# Qualität Lenovo!??--Lenovo ThinkPad T510 oder HP Probook 4530s



## Bluefire (2. Dezember 2011)

*Qualität Lenovo!??--Lenovo ThinkPad T510 oder HP Probook 4530s*

Hi

Ich such ebenfalls ein Notebook.... Allerdings weiß ich nicht ob ich das 
*HP Probook 4530s* (http://www.cyberport.de/?DEEP=1C23-9FY&APID=6) 600€
oder das 
*Lenovo ThinkPad T510* (http://www.cyberport.de/?DEEP=1C30-28X&APID=6) 650€
nehmen soll.
Mir ist klar, dass die Hardware vom HP neuer und etwas besser ist (besonders der "Boni" einer zusätzlichen Graka beim HP).

*Für das brauch ich's:*
-Office 
-Programmieren (c++), PCB's designen (z.B.Eagle). 
-gelegentlich für nen HD Film (720p) oder 3D Anwendungen z.B. Cinema4D (keine Spiele)

*Diese Anforderungen soll es erfüllen:*
1. Es soll langlebig und recht stabil sein --- Also z.B. einen Fall vom Tisch überleben, ein Glas Wasser überleben und die Strapazen Unterwegs (Erschütterrungen im Zug/Bus usw.) aushalten. 
2. Die Leistung ist zweitrangig, sollte aber so gut sein, dass man problemlos damit arbeiten kann (auch noch nach 3 Jahren).
3. Ersatzteile (Akku, Display usw.) sollten gut erhältlich sein 
4. Preis sollte bei 600€ liegen (Ich weiß ThinkPad‘s wird man dafür schwer bekommen)

*Nun zum eigentlichen Problem:*
*Leider* soll die Stabilität/Qualität der ThinkPad‘s (damals IBM) seit der Übernahme von Lenovo doch recht nachgelassen haben...Trotzdem sind sie anscheinend den anderen Notebooks in der "Robustheit" doch noch überlegen.
???!!!!
Iwie weiß ich nicht so recht...Einerseits würde ich gerne das ThinkPad kaufen, andererseits hab ich iwie das Gefühl, dass ich hier mehr für den Namen als für Qualität und Leistung zahle. Das HP Probook soll anscheinend auch einigermaßen stabil sein (teils Aluminiumgehäuse) und dazuhin noch etwas mehr Leistung haben.

§ **Bereitgestelltes Material**

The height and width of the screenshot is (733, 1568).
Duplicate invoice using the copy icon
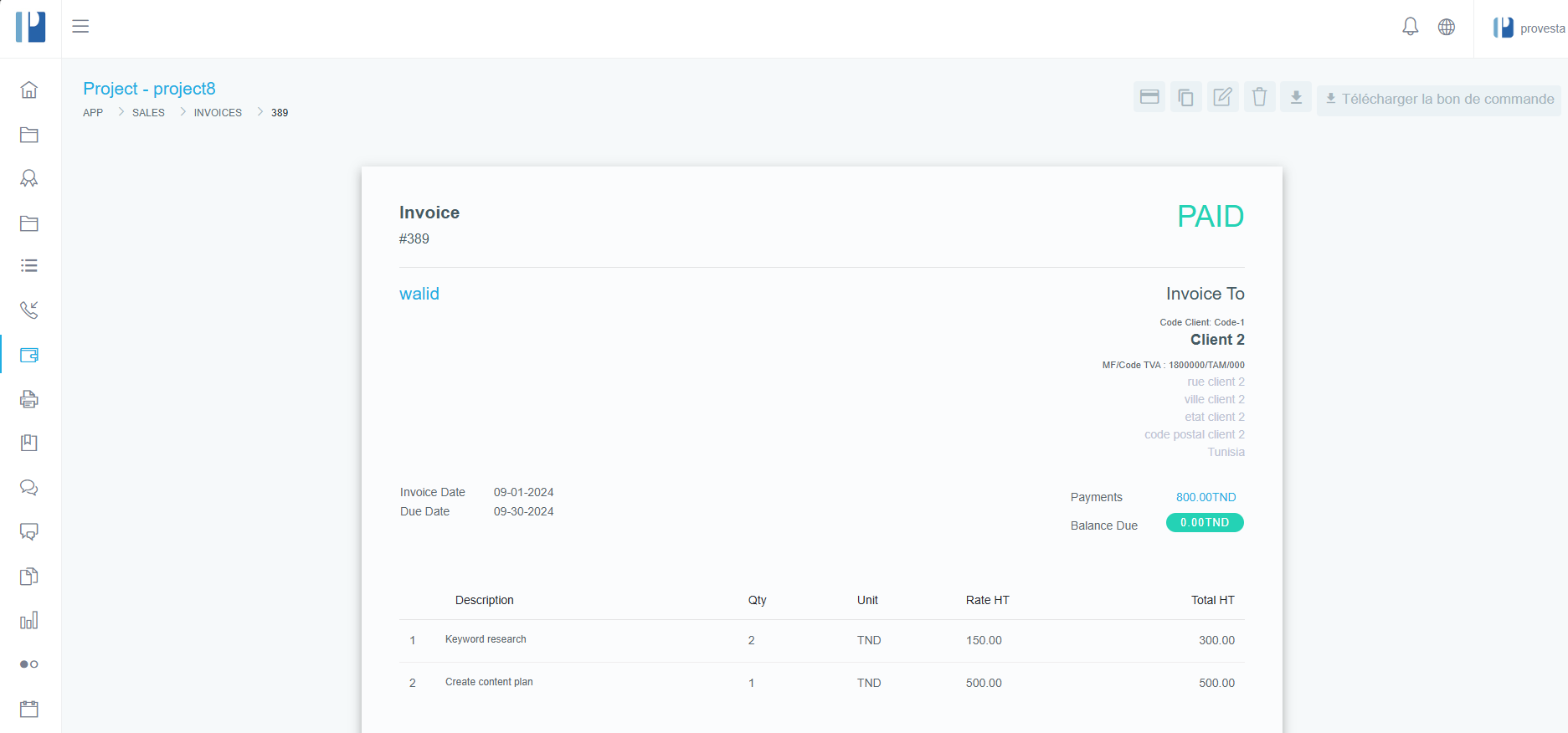click(x=1185, y=97)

§ **Aufgabenstellung**
Welchen Preis nennt der Forumsbeitrag zum Notebookvergleich für das Lenovo ThinkPad T510?

§ **Antwort**
650 €